*Action item*
Below are records that contain pictures; transcribe the text exactly and omit the pictures.

*Dataset entries*
= Beginning of Section =
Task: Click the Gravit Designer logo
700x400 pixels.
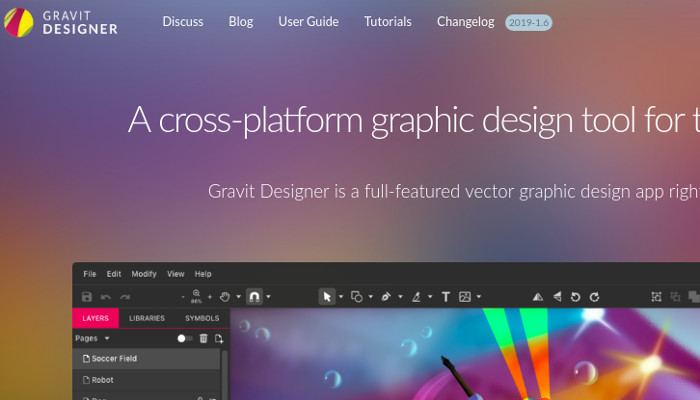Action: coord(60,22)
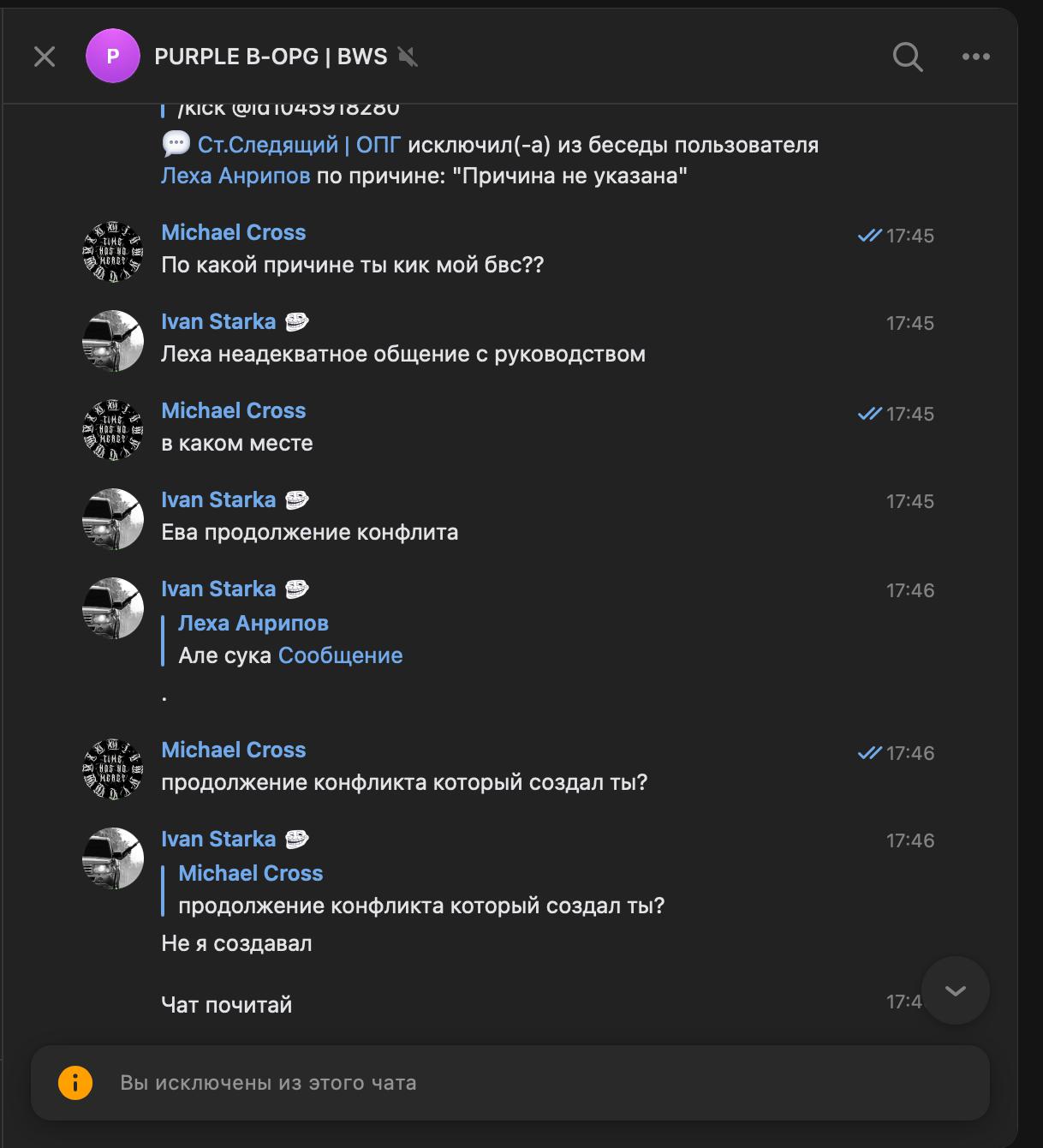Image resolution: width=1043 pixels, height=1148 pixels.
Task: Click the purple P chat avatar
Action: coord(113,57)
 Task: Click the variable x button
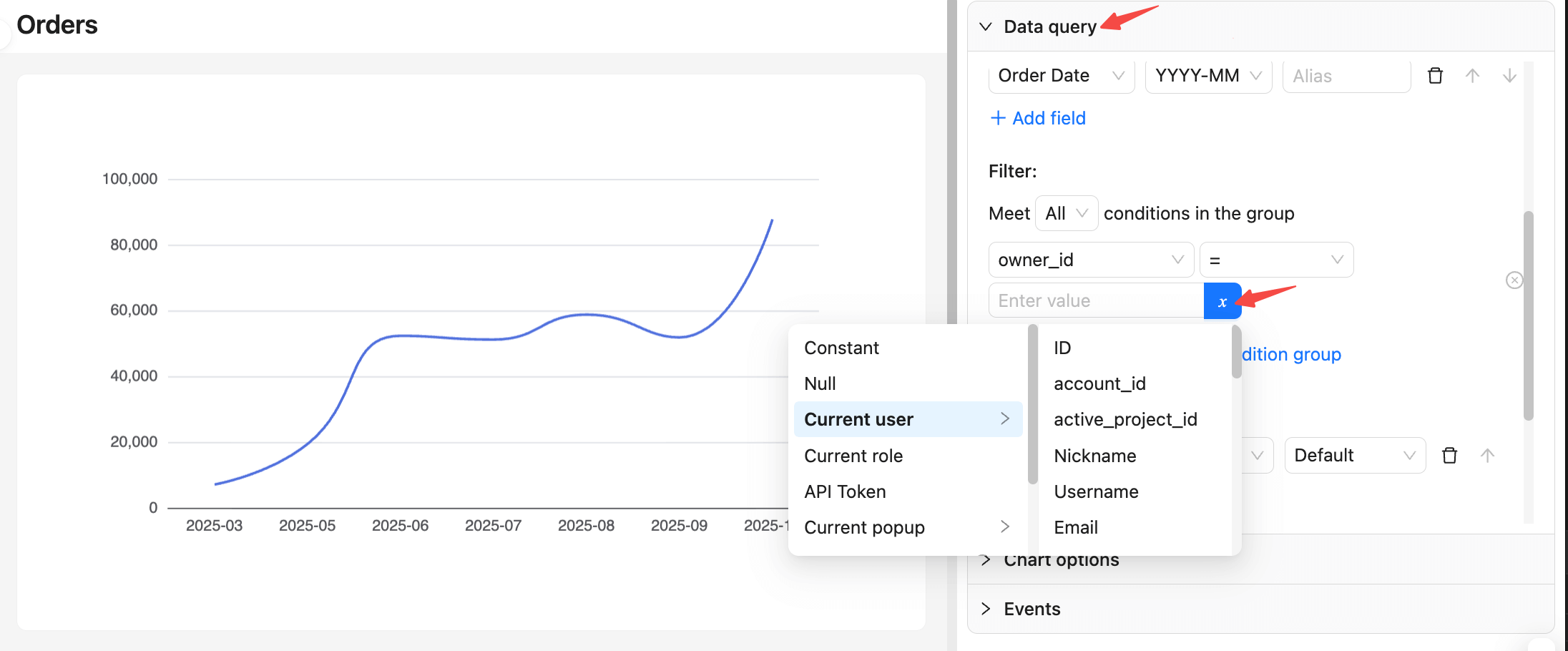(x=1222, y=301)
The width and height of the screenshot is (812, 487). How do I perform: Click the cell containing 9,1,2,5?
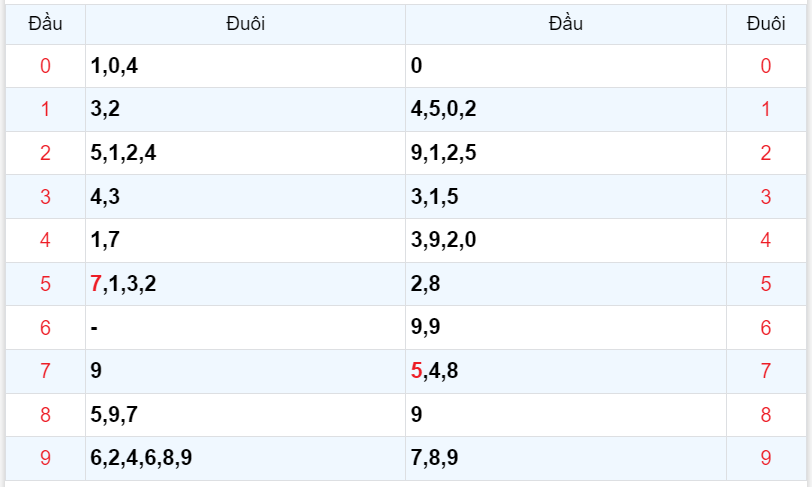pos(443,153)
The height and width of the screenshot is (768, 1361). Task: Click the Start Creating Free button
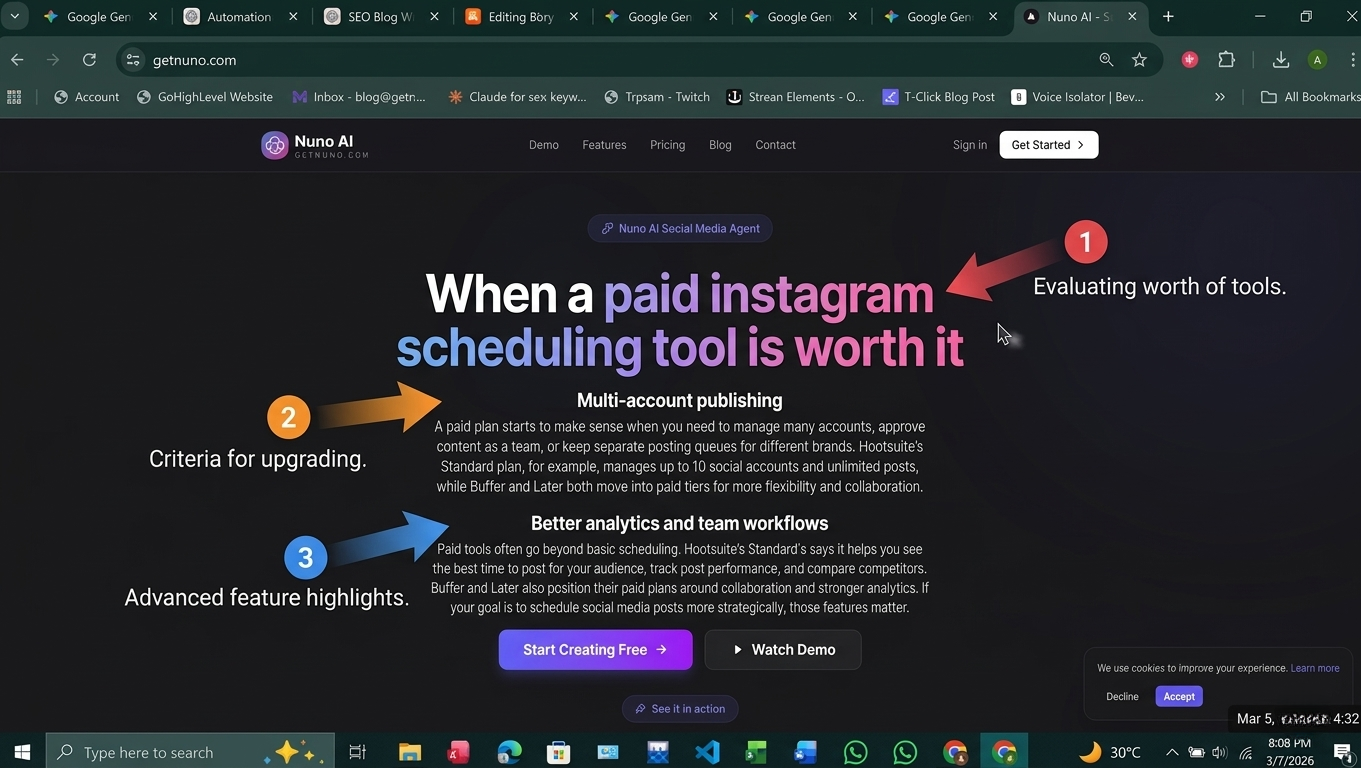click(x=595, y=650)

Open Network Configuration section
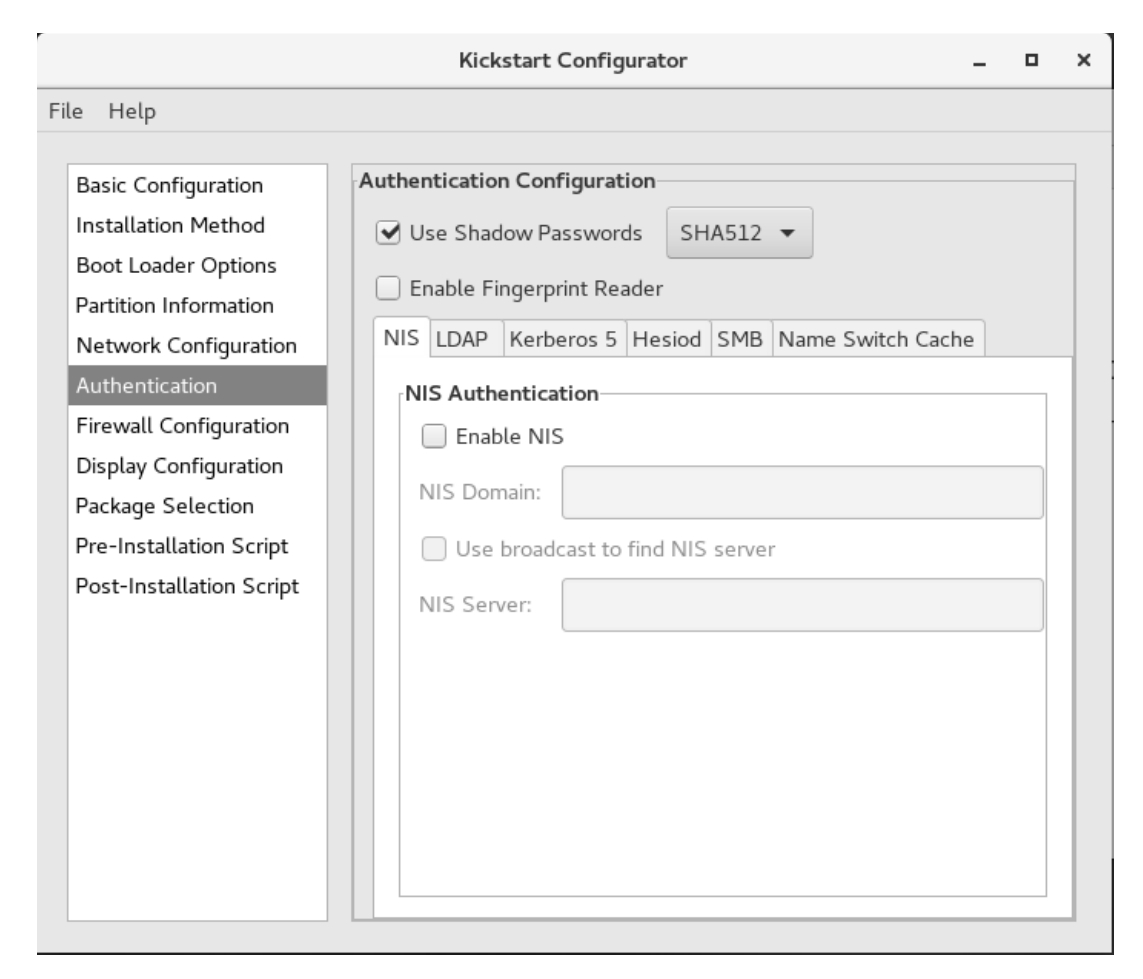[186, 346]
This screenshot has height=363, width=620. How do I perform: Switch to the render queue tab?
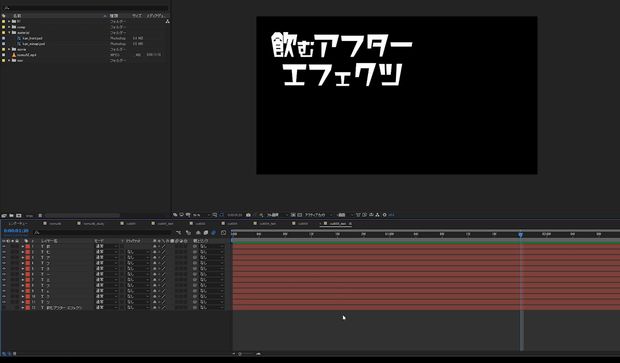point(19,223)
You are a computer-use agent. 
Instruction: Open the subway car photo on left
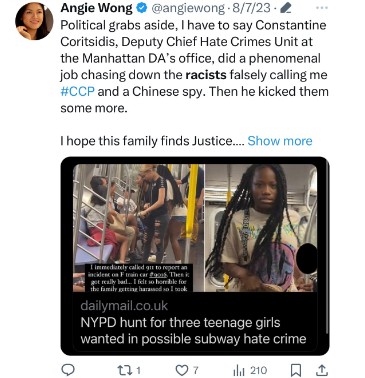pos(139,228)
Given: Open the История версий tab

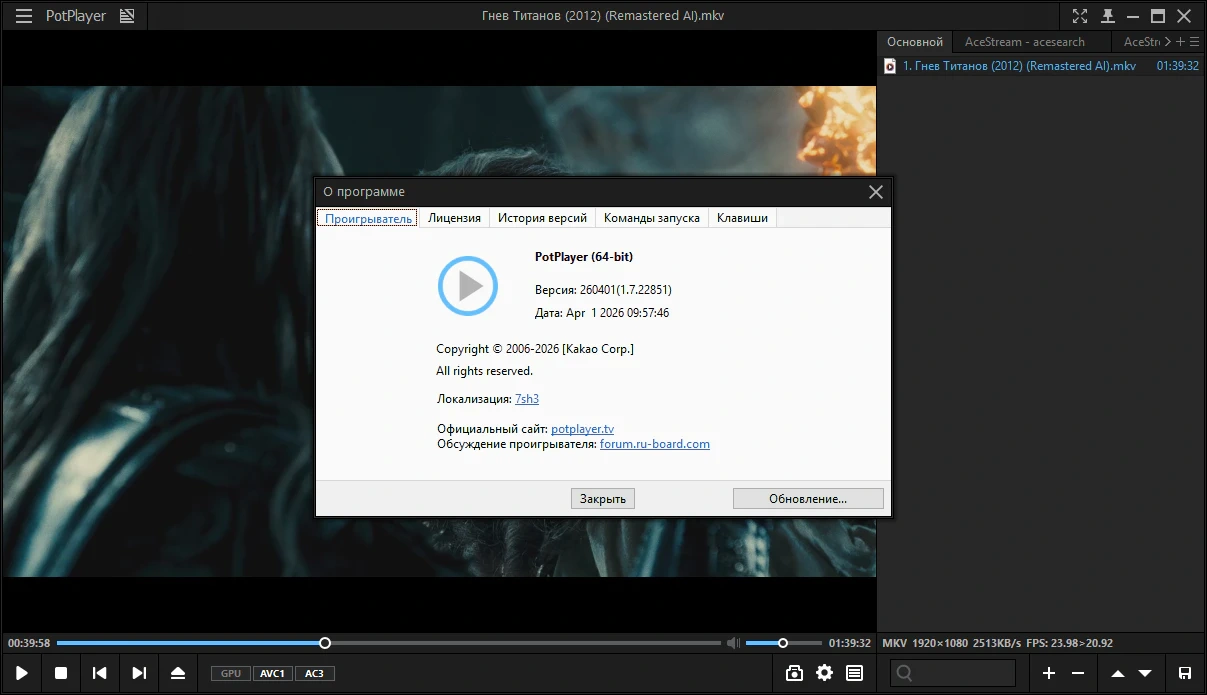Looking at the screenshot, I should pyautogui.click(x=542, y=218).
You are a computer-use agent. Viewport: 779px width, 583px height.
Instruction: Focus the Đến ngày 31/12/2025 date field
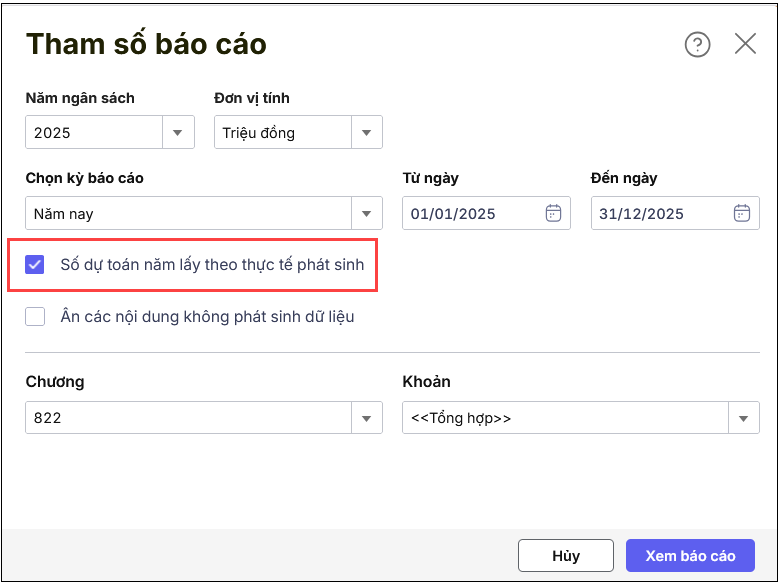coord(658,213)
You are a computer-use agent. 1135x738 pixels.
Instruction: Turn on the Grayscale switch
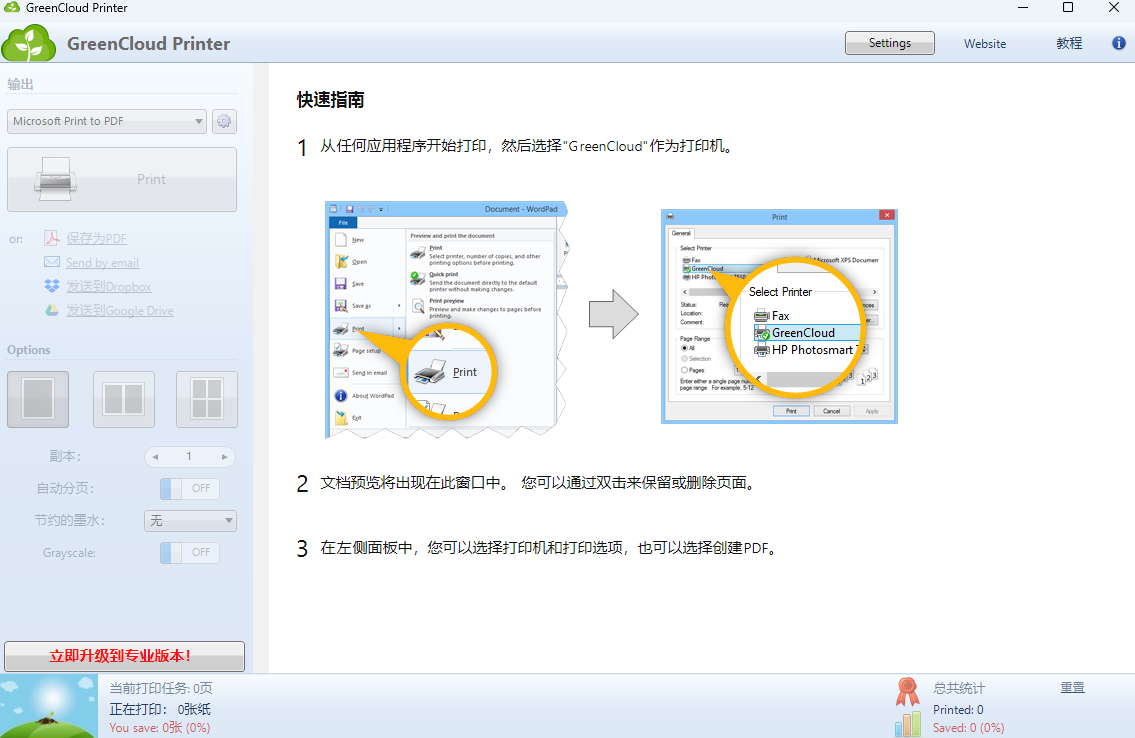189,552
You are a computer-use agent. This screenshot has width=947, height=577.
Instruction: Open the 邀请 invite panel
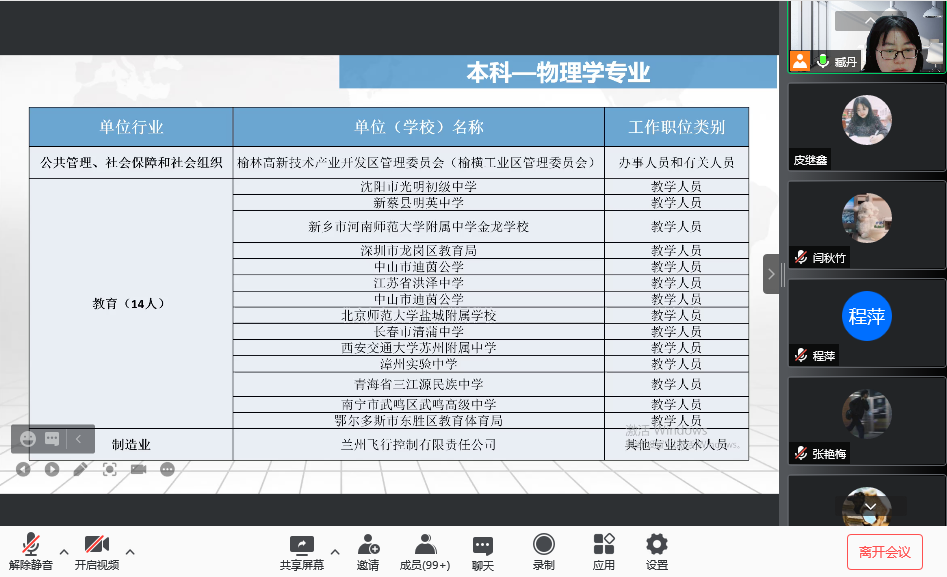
= End of Section =
*Solution to the problem*
Task: Click the Gravit Designer logo
700x400 pixels.
Action: coord(60,22)
Image resolution: width=1043 pixels, height=1148 pixels.
Task: Click the purple P chat avatar
Action: coord(113,57)
 Task: Click the variable x button
(x=1222, y=301)
The width and height of the screenshot is (812, 487). How do I perform: Click the cell containing 9,1,2,5?
pos(443,153)
The height and width of the screenshot is (768, 1361). Task: Click the Start Creating Free button
click(x=595, y=650)

Open Network Configuration section
[186, 346]
This screenshot has height=363, width=620. How do I perform: Switch to the render queue tab?
point(19,223)
You are a computer-use agent. 
Instruction: Open the subway car photo on left
pos(139,228)
Given: Open the История версий tab

Looking at the screenshot, I should pyautogui.click(x=542, y=218).
You are a computer-use agent. Viewport: 779px width, 583px height.
Instruction: Focus the Đến ngày 31/12/2025 date field
coord(658,213)
You are a computer-use agent. 1135x738 pixels.
Instruction: Turn on the Grayscale switch
189,552
You are a computer-use agent. This screenshot has width=947, height=577.
Instruction: Open the 邀请 invite panel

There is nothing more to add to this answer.